Collection entries:
>>>
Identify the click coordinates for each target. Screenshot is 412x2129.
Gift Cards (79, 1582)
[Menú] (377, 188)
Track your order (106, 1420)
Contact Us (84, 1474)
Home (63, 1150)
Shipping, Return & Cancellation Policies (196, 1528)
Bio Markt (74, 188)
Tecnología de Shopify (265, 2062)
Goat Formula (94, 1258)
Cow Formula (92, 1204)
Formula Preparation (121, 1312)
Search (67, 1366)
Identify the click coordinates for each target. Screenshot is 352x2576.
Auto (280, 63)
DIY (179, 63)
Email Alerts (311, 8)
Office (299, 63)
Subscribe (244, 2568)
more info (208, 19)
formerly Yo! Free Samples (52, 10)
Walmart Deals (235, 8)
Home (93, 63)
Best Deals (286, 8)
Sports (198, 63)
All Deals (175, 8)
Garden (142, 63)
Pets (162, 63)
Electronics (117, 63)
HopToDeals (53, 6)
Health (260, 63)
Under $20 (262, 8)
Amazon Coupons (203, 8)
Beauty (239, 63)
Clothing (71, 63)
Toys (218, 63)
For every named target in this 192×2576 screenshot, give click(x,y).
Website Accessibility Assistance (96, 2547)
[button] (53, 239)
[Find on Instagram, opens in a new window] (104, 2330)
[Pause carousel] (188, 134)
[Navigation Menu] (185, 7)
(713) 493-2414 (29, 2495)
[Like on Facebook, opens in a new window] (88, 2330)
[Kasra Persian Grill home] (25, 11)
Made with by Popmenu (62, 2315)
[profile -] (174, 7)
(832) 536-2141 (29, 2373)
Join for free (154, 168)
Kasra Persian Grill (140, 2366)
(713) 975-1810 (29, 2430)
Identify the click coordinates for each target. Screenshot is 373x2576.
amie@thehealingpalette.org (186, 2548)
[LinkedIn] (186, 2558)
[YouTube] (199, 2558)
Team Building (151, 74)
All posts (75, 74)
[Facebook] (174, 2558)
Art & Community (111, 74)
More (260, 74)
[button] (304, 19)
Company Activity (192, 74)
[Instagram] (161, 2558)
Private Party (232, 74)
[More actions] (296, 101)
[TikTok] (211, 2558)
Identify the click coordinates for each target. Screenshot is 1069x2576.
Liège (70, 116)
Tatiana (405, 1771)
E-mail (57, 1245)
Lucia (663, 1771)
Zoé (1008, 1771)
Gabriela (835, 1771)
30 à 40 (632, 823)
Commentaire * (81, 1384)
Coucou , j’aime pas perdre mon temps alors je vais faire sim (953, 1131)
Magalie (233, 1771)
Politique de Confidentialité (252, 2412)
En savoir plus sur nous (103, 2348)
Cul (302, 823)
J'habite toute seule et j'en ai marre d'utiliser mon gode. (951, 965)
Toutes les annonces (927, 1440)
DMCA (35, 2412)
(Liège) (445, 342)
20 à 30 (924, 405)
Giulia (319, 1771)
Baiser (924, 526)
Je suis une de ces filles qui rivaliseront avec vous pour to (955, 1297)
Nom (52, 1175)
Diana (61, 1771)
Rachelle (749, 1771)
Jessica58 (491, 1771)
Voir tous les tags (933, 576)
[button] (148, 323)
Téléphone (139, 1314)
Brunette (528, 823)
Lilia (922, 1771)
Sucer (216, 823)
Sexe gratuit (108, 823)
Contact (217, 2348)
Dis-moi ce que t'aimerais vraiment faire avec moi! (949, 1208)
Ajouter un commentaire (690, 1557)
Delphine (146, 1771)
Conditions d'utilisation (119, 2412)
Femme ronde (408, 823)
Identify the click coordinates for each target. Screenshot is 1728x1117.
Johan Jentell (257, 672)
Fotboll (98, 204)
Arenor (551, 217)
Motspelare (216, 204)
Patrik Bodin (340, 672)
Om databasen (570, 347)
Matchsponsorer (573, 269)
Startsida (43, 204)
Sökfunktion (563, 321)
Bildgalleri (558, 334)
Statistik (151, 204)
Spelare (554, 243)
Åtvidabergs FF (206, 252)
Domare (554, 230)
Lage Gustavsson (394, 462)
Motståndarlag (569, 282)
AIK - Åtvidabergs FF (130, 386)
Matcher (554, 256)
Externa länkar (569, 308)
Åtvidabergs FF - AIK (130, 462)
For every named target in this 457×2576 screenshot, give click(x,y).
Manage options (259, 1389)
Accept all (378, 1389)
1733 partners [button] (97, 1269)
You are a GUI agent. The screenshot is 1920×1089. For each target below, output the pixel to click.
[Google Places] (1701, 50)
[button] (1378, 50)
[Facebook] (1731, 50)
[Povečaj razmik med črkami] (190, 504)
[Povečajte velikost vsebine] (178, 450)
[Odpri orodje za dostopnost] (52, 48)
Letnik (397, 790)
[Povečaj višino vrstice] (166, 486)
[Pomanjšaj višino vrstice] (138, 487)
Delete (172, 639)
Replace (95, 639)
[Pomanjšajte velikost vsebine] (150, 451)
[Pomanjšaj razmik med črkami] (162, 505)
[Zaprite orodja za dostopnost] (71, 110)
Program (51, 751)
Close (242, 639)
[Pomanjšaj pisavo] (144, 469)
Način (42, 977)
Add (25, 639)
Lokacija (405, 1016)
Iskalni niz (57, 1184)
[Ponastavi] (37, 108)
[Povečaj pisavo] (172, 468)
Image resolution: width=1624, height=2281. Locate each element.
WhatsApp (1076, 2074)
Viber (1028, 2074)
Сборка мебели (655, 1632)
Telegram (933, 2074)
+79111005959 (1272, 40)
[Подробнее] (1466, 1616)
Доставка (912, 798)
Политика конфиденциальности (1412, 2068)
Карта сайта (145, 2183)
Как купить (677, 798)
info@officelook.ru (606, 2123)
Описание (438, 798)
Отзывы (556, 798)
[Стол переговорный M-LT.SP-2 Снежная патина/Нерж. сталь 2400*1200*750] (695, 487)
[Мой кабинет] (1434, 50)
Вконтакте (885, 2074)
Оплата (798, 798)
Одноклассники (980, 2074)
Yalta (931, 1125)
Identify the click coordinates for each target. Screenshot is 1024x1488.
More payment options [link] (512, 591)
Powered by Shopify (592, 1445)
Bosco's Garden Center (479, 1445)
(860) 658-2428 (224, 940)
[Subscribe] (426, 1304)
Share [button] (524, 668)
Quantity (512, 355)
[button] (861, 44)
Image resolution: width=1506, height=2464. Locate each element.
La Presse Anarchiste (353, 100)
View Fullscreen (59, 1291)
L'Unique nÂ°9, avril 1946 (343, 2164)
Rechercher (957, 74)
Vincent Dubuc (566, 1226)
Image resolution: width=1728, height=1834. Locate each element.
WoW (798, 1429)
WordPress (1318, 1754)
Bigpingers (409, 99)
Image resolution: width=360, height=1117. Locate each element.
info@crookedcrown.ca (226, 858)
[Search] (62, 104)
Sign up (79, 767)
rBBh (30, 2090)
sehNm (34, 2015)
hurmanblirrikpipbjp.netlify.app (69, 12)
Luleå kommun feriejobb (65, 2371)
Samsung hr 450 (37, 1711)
<<<
Task details:
All entries must come back exactly as they were written.

Finished exercise:
Identify the click coordinates for each target. Screenshot is 412x2129.
Gift Cards (79, 1582)
[Menú] (377, 188)
Track your order (106, 1420)
Contact Us (84, 1474)
Home (63, 1150)
Shipping, Return & Cancellation Policies (196, 1528)
Bio Markt (74, 188)
Tecnología de Shopify (265, 2062)
Goat Formula (94, 1258)
Cow Formula (92, 1204)
Formula Preparation (121, 1312)
Search (67, 1366)
Identify the click coordinates for each target. Screenshot is 352x2576.
Auto (280, 63)
DIY (179, 63)
Email Alerts (311, 8)
Office (299, 63)
Subscribe (244, 2568)
more info (208, 19)
formerly Yo! Free Samples (52, 10)
Walmart Deals (235, 8)
Home (93, 63)
Best Deals (286, 8)
Sports (198, 63)
All Deals (175, 8)
Garden (142, 63)
Pets (162, 63)
Electronics (117, 63)
HopToDeals (53, 6)
Health (260, 63)
Under $20 (262, 8)
Amazon Coupons (203, 8)
Beauty (239, 63)
Clothing (71, 63)
Toys (218, 63)
For every named target in this 192×2576 screenshot, give click(x,y).
Website Accessibility Assistance (96, 2547)
[button] (53, 239)
[Find on Instagram, opens in a new window] (104, 2330)
[Pause carousel] (188, 134)
[Navigation Menu] (185, 7)
(713) 493-2414 (29, 2495)
[Like on Facebook, opens in a new window] (88, 2330)
[Kasra Persian Grill home] (25, 11)
Made with by Popmenu (62, 2315)
[profile -] (174, 7)
(832) 536-2141 (29, 2373)
Join for free (154, 168)
Kasra Persian Grill (140, 2366)
(713) 975-1810 (29, 2430)
Identify the click coordinates for each target. Screenshot is 373x2576.
amie@thehealingpalette.org (186, 2548)
[LinkedIn] (186, 2558)
[YouTube] (199, 2558)
Team Building (151, 74)
All posts (75, 74)
[Facebook] (174, 2558)
Art & Community (111, 74)
More (260, 74)
[button] (304, 19)
Company Activity (192, 74)
[Instagram] (161, 2558)
Private Party (232, 74)
[More actions] (296, 101)
[TikTok] (211, 2558)
Identify the click coordinates for each target. Screenshot is 1069x2576.
Liège (70, 116)
Tatiana (405, 1771)
E-mail (57, 1245)
Lucia (663, 1771)
Zoé (1008, 1771)
Gabriela (835, 1771)
30 à 40 (632, 823)
Commentaire * (81, 1384)
Coucou , j’aime pas perdre mon temps alors je vais faire sim (953, 1131)
Magalie (233, 1771)
Politique de Confidentialité (252, 2412)
En savoir plus sur nous (103, 2348)
Cul (302, 823)
J'habite toute seule et j'en ai marre d'utiliser mon gode. (951, 965)
Toutes les annonces (927, 1440)
DMCA (35, 2412)
(Liège) (445, 342)
20 à 30 (924, 405)
Giulia (319, 1771)
Baiser (924, 526)
Je suis une de ces filles qui rivaliseront avec vous pour to (955, 1297)
Nom (52, 1175)
Diana (61, 1771)
Rachelle (749, 1771)
Jessica58 (491, 1771)
Voir tous les tags (933, 576)
[button] (148, 323)
Téléphone (139, 1314)
Brunette (528, 823)
Lilia (922, 1771)
Sucer (216, 823)
Sexe gratuit (108, 823)
Contact (217, 2348)
Dis-moi ce que t'aimerais vraiment faire avec moi! (949, 1208)
Ajouter un commentaire (690, 1557)
Delphine (146, 1771)
Conditions d'utilisation (119, 2412)
Femme ronde (408, 823)
Identify the click coordinates for each target. Screenshot is 1728x1117.
Johan Jentell (257, 672)
Fotboll (98, 204)
Arenor (551, 217)
Motspelare (216, 204)
Patrik Bodin (340, 672)
Om databasen (570, 347)
Matchsponsorer (573, 269)
Startsida (43, 204)
Sökfunktion (563, 321)
Bildgalleri (558, 334)
Statistik (151, 204)
Spelare (554, 243)
Åtvidabergs FF (206, 252)
Domare (554, 230)
Lage Gustavsson (394, 462)
Motståndarlag (569, 282)
AIK - Åtvidabergs FF (130, 386)
Matcher (554, 256)
Externa länkar (569, 308)
Åtvidabergs FF - AIK (130, 462)
For every named target in this 457×2576 screenshot, give click(x,y).
Manage options (259, 1389)
Accept all (378, 1389)
1733 partners [button] (97, 1269)
You are a GUI agent. The screenshot is 1920×1089. For each target below, output the pixel to click.
[Google Places] (1701, 50)
[button] (1378, 50)
[Facebook] (1731, 50)
[Povečaj razmik med črkami] (190, 504)
[Povečajte velikost vsebine] (178, 450)
[Odpri orodje za dostopnost] (52, 48)
Letnik (397, 790)
[Povečaj višino vrstice] (166, 486)
[Pomanjšaj višino vrstice] (138, 487)
Delete (172, 639)
Replace (95, 639)
[Pomanjšajte velikost vsebine] (150, 451)
[Pomanjšaj razmik med črkami] (162, 505)
[Zaprite orodja za dostopnost] (71, 110)
Program (51, 751)
Close (242, 639)
[Pomanjšaj pisavo] (144, 469)
Način (42, 977)
Add (25, 639)
Lokacija (405, 1016)
Iskalni niz (57, 1184)
[Ponastavi] (37, 108)
[Povečaj pisavo] (172, 468)
Image resolution: width=1624, height=2281. Locate each element.
WhatsApp (1076, 2074)
Viber (1028, 2074)
Сборка мебели (655, 1632)
Telegram (933, 2074)
+79111005959 (1272, 40)
[Подробнее] (1466, 1616)
Доставка (912, 798)
Политика конфиденциальности (1412, 2068)
Карта сайта (145, 2183)
Как купить (677, 798)
info@officelook.ru (606, 2123)
Описание (438, 798)
Отзывы (556, 798)
[Стол переговорный M-LT.SP-2 Снежная патина/Нерж. сталь 2400*1200*750] (695, 487)
[Мой кабинет] (1434, 50)
Вконтакте (885, 2074)
Оплата (798, 798)
Одноклассники (980, 2074)
Yalta (931, 1125)
Identify the click coordinates for each target. Screenshot is 1024x1488.
More payment options [link] (512, 591)
Powered by Shopify (592, 1445)
Bosco's Garden Center (479, 1445)
(860) 658-2428 (224, 940)
[Subscribe] (426, 1304)
Share [button] (524, 668)
Quantity (512, 355)
[button] (861, 44)
Image resolution: width=1506, height=2464. Locate each element.
La Presse Anarchiste (353, 100)
View Fullscreen (59, 1291)
L'Unique nÂ°9, avril 1946 (343, 2164)
Rechercher (957, 74)
Vincent Dubuc (566, 1226)
Image resolution: width=1728, height=1834. Locate each element.
WoW (798, 1429)
WordPress (1318, 1754)
Bigpingers (409, 99)
Image resolution: width=360, height=1117. Locate each element.
info@crookedcrown.ca (226, 858)
[Search] (62, 104)
Sign up (79, 767)
rBBh (30, 2090)
sehNm (34, 2015)
hurmanblirrikpipbjp.netlify.app (69, 12)
Luleå kommun feriejobb (65, 2371)
Samsung hr 450 (37, 1711)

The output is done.